24.10.07

Le secret des tribunaux en France et au Canada

Un arrêt de la Cour suprême du Canada, (signalé par Mme Preuss-Laussinote du CREDA) du 11 octobre 2007 que l'on peut consulter en français ici :

http://csc.lexum.umontreal.ca/fr/2007/2007csc43/2007csc43.html

a l'intérêt de nous faire pénétrer dans une atmosphère juridique bien différente de celle des tribunaux français.

On respire ici, un air plus pur, une ambiance plus sereine. Les discussions sont des discussions de philosophie morale, vraiment libres. Les décisions française enfermées dans des principes absurdes et restrictifs de la liberté comme celui de ne pas pouvoir invoquer l'autorité de la jurisprudence, alors qu'elle fait l'objet de perpétuelles discussions et est omniprésente dans les préoccupations du juge et des auteurs, traduisent une ambiance judiciaire de dissimulation irrespirable.
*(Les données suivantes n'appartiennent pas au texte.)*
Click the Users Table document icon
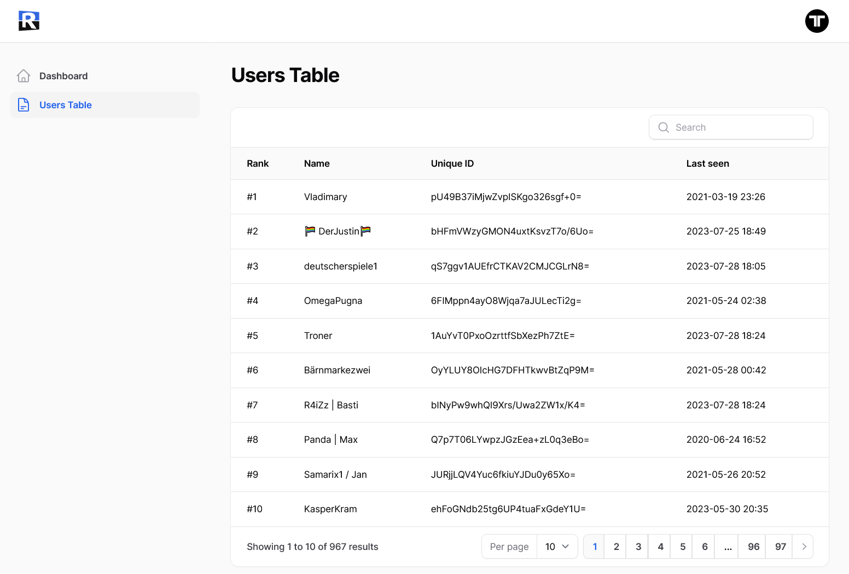This screenshot has height=574, width=849. click(x=24, y=105)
Voici l'avis d'un juge dissident (le juge Le Bel) à propos du secret nécessaire à la protection des "indicateurs de police".

Ce qui m'intéresse ici, c'est ce principe de la discussion libre par le public des décisions de justice. Ce principe pour entrer en application entraîne un corollaire qui est celui de la publicité de la justice.

Voici le paragraphe un peu technique (mais le droit est nécessairement technique) :

"Reconnu bien avant son adoption, le principe de la publicité des débats judiciaires est maintenant consacré par la Charte canadienne des droits et libertés. Cette reconnaissance découle du lien qu’entretient ce principe avec le droit à la liberté d’expression. Le public doit avoir accès aux tribunaux afin de pouvoir s’exprimer librement sur leur fonctionnement et sur les affaires qui y sont débattues, et le droit à la liberté d’expression garanti à l’al. 2b) de la Charte protège non seulement le droit de s’exprimer sur un sujet, mais aussi celui de recueillir les informations nécessaires à une activité d’expression. Le principe de la publicité de la justice a également pour corollaire le droit de la presse d’avoir accès aux tribunaux et de publier des informations sur leur fonctionnement. Cependant, ce principe n’est pas absolu. Le privilège de l’indicateur de police constitue une limite au principe de la publicité des débats judiciaires mais, comme toute autre règle, ce privilège est assorti d’exceptions qui ne se limitent pas qu’à celle où l’accusé pourrait être empêché de démontrer son innocence. Il est plus conforme à la logique de la common law et aux valeurs de la Charte de reconnaître que le juge du procès conserve toujours le pouvoir discrétionnaire (à moins que la loi ne le lui retire) de permettre ou d’ordonner la communication d’informations susceptibles de permettre l’identification d’un indicateur de police dans les rares cas où le juge sera convaincu qu’une telle communication servirait mieux l’intérêt de la justice que le maintien du secret."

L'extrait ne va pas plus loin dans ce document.